Toni Bambara, writer and activist
*Toni Cade Bambara was born on this date in 1939. She was an African-American writer, civil-rights activist, and teacher who wrote about the concerns of the African American community.
Raised by her mother in Harlem, Bedford-Stuyvesant, and Queens, N.Y., Bambara (a last name she adopted in 1970) was educated at Queens College (B.A., 1959). In 1961, she went to Italy and in France, studying acting and mime. She received an M.A. in 1964 from City College of the City University of New York. In the 1970s, she was active in both the Black liberation and the women’s movements. Bambara’s fiction, which is set in the rural South, as well as the urban North, is written in black street dialect and presents sharply drawn characters whom she portrayed with affection.

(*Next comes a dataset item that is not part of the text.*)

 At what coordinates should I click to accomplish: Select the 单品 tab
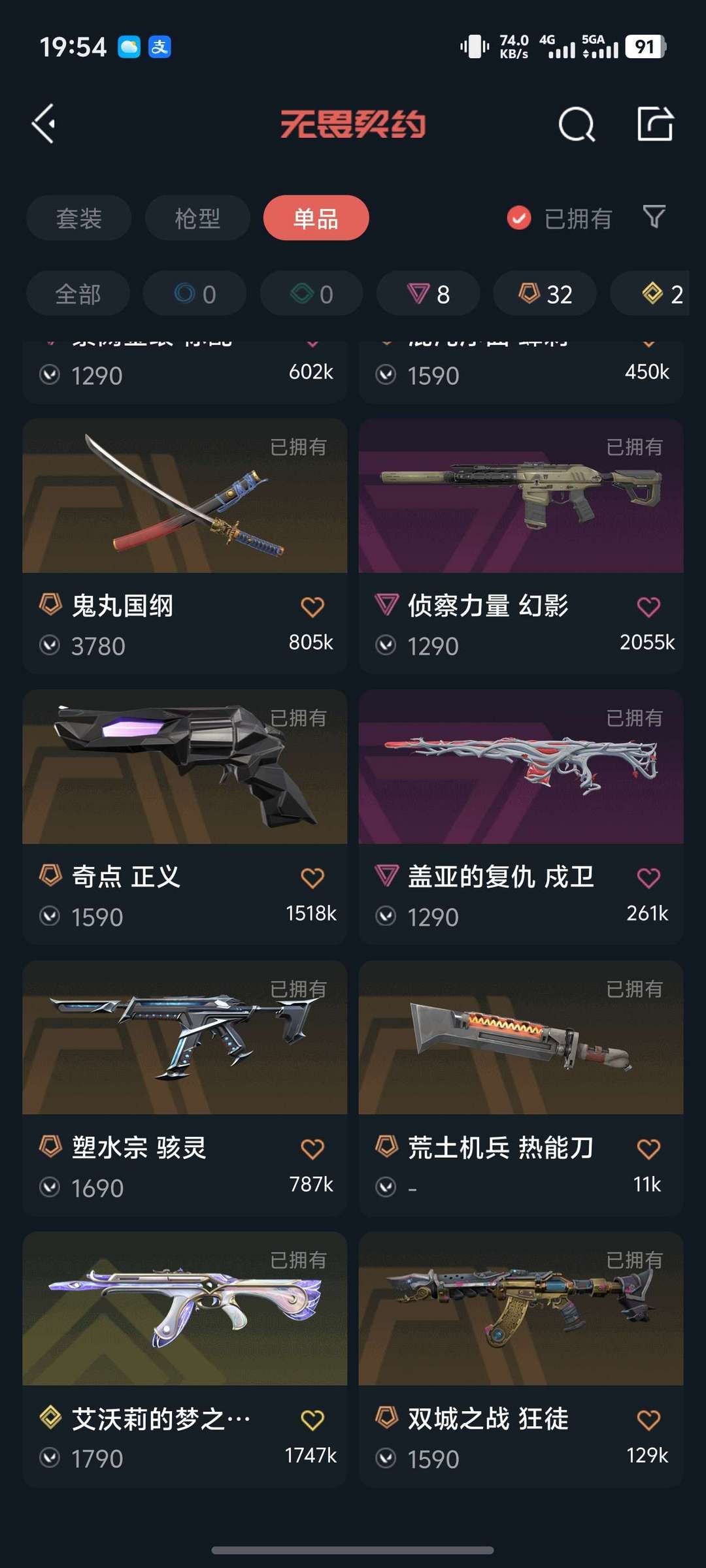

She published the short-story collections Gorilla, My Love (1972), The Sea Birds Are Still Alive (1977), as well as the novels The Salt Eaters (1980) and If Blessing Comes (1987). She edited and contributed to The Black Woman: An Anthology (1970) and to Tales and Stories for Black Folks (1971). She also collaborated on several television documentaries. She was a frequent lecturer and teacher at universities and a political activist who worked to raise Black American consciousness and pride.
Toni Bambara died December 9, 1995 in Philadelphia, Pennsylvania.